┌────────

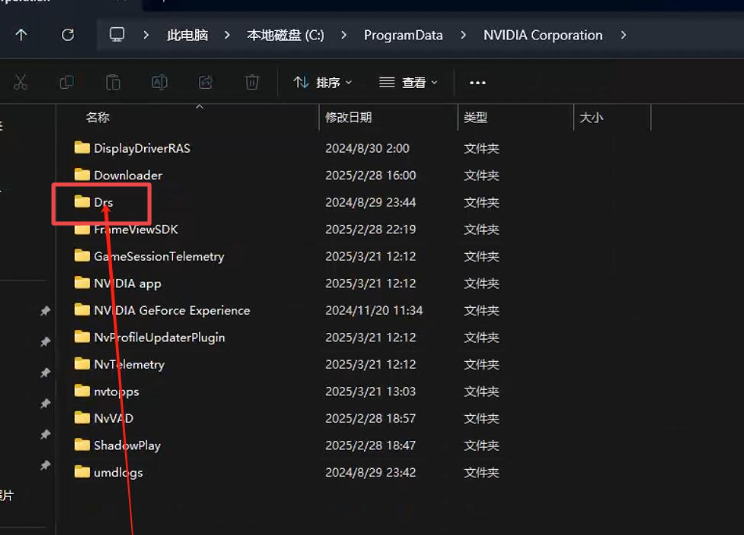Go to 本地磁盘 (C:) in breadcrumb
This screenshot has width=744, height=535.
click(x=285, y=35)
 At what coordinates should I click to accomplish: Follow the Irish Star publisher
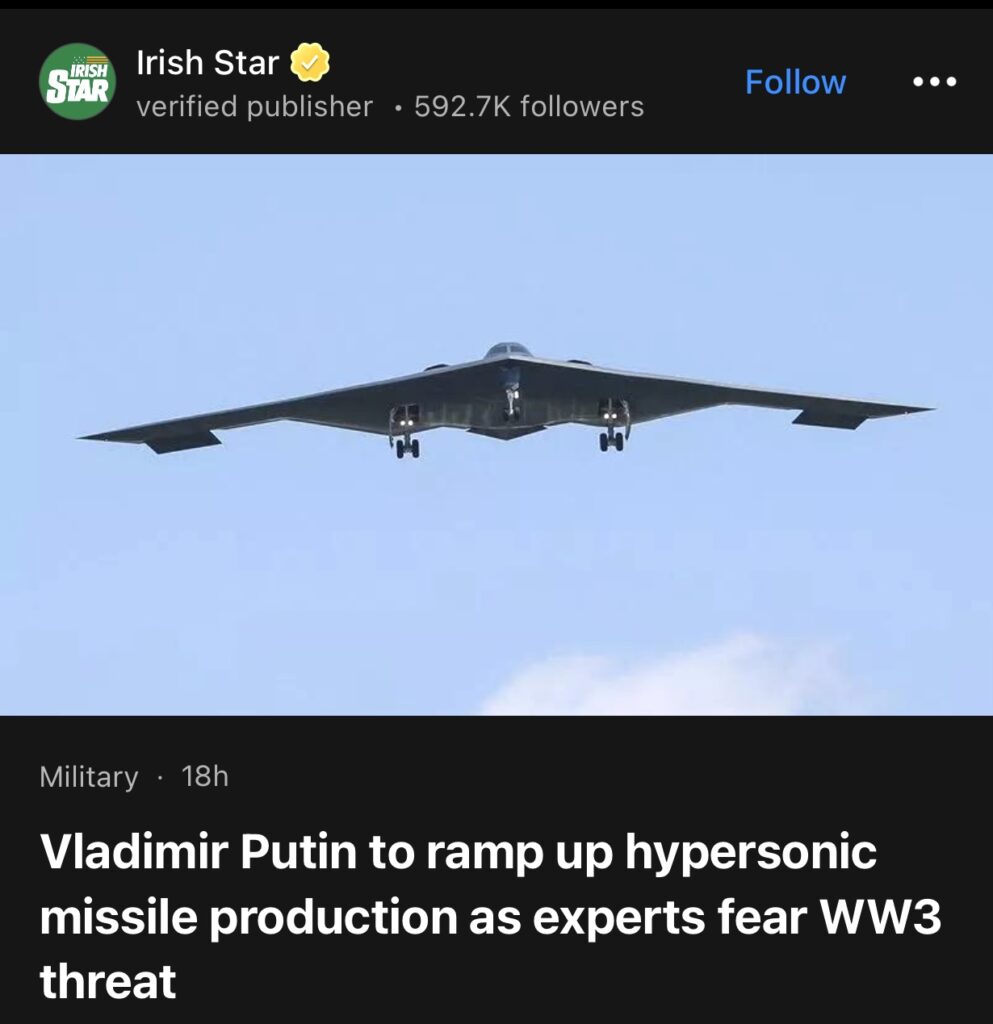795,82
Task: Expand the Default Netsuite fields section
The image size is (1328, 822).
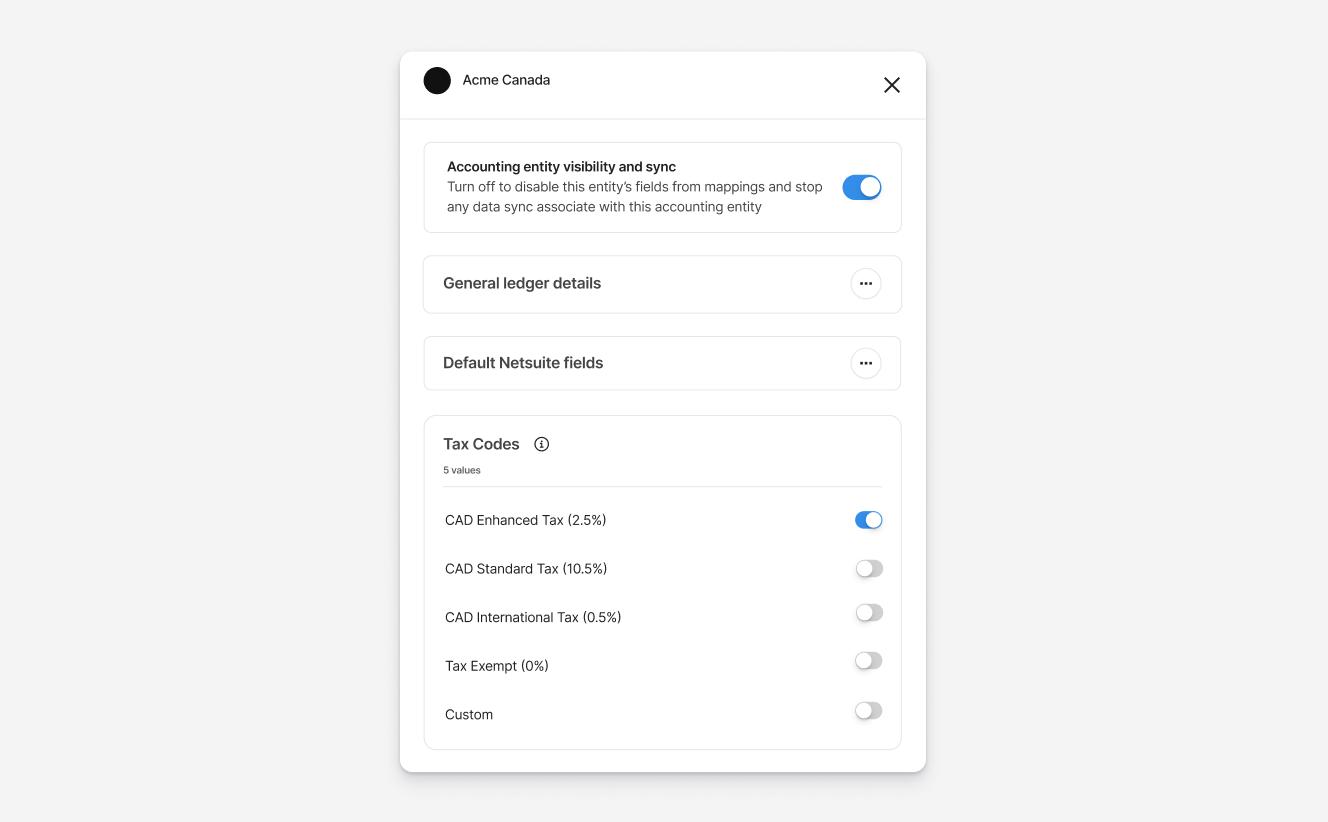Action: [662, 363]
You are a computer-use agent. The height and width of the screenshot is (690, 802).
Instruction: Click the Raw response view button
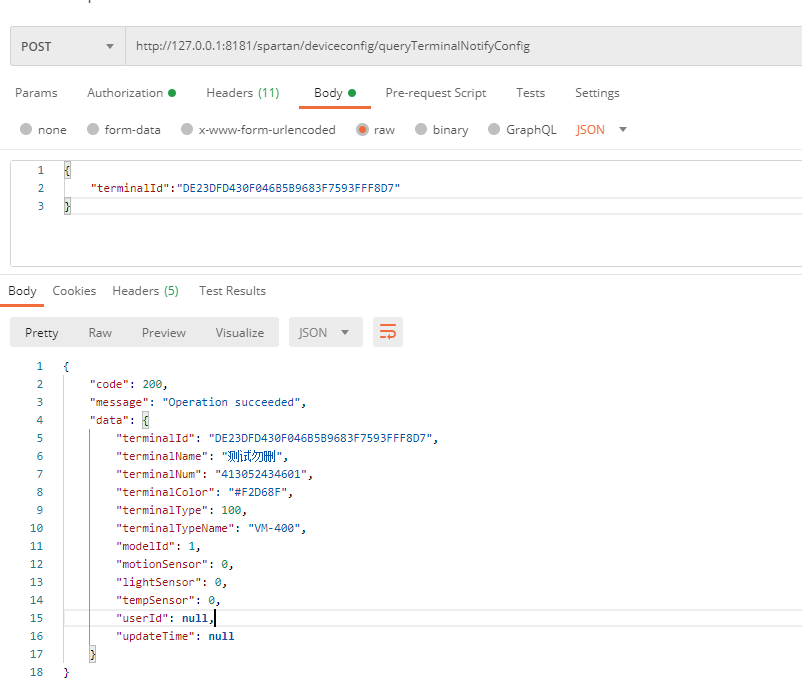point(100,333)
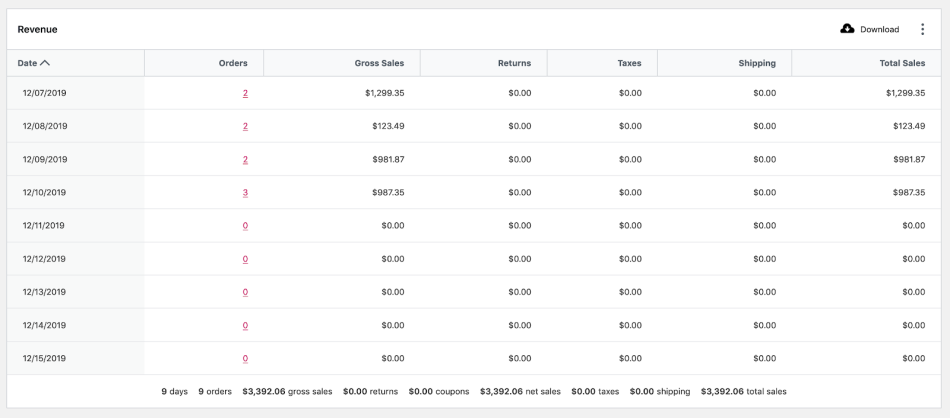Open the 3 orders link for 12/10/2019

click(245, 192)
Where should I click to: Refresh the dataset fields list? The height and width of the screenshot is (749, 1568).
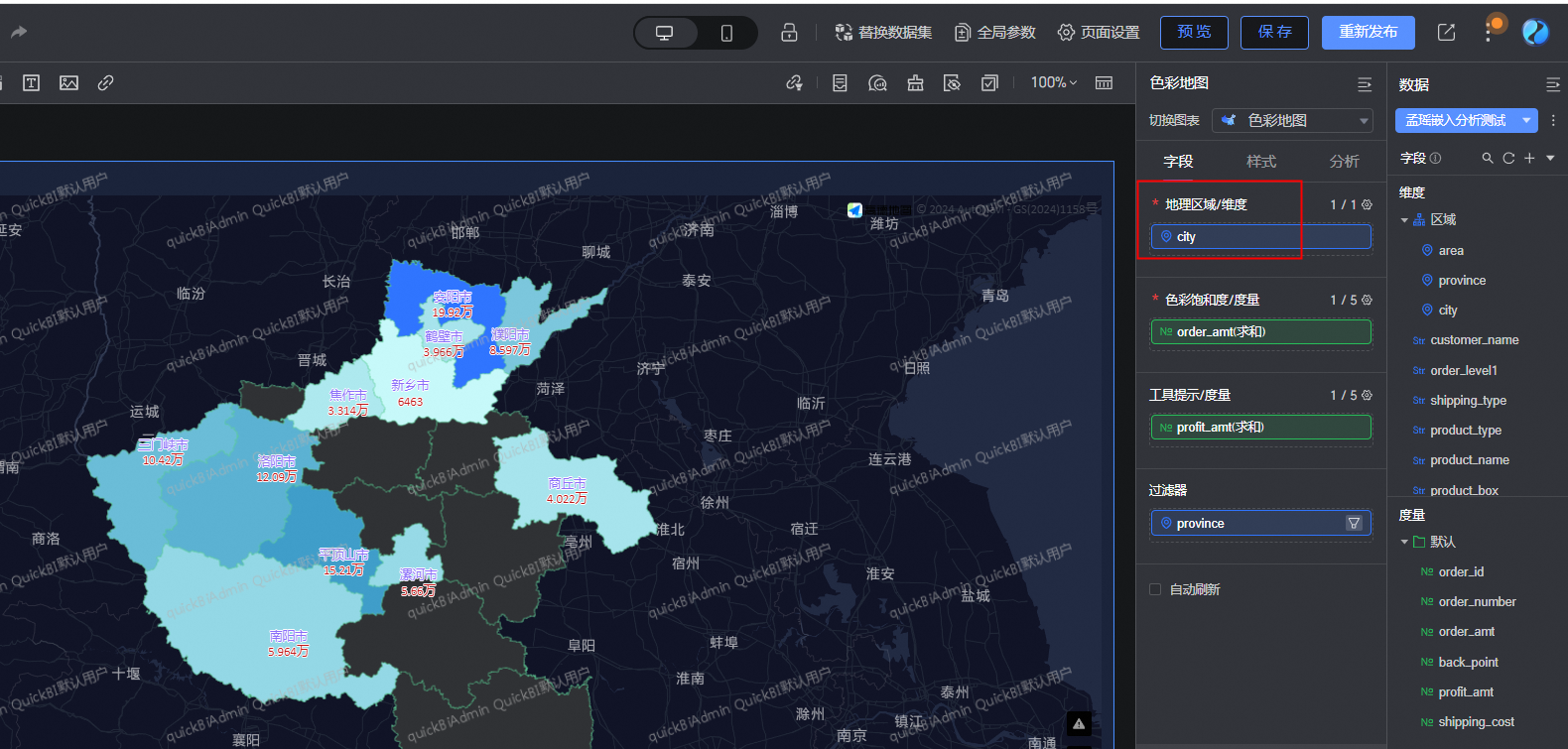tap(1508, 158)
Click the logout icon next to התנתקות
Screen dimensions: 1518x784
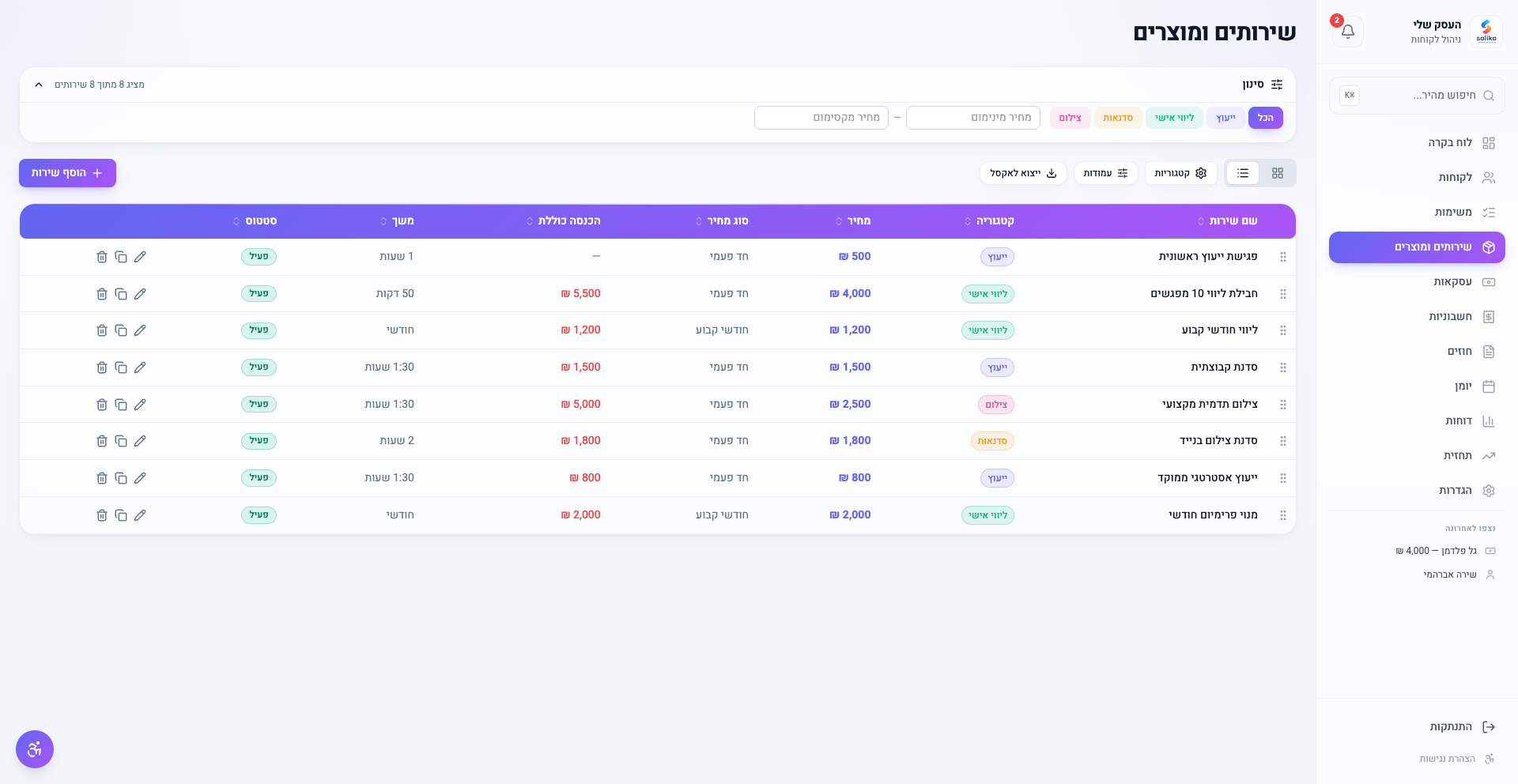click(x=1489, y=727)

└────────

## Work task
The lines from the one containing "At what coordinates" through the last line of the entries are to be copied exactly, both ends included, and the pictures are to be omitted.

## Task solution
 At what coordinates should I click to accomplish: Follow the Irish Star publisher
795,82
Task: Expand the Default Netsuite fields section
The image size is (1328, 822).
Action: [662, 363]
You are a computer-use agent. The height and width of the screenshot is (690, 802).
Instruction: Click the Raw response view button
point(100,333)
Open the 3 orders link for 12/10/2019

click(245, 192)
Where should I click to: Refresh the dataset fields list? The height and width of the screenshot is (749, 1568).
tap(1508, 158)
Click the logout icon next to התנתקות
Screen dimensions: 1518x784
click(x=1489, y=727)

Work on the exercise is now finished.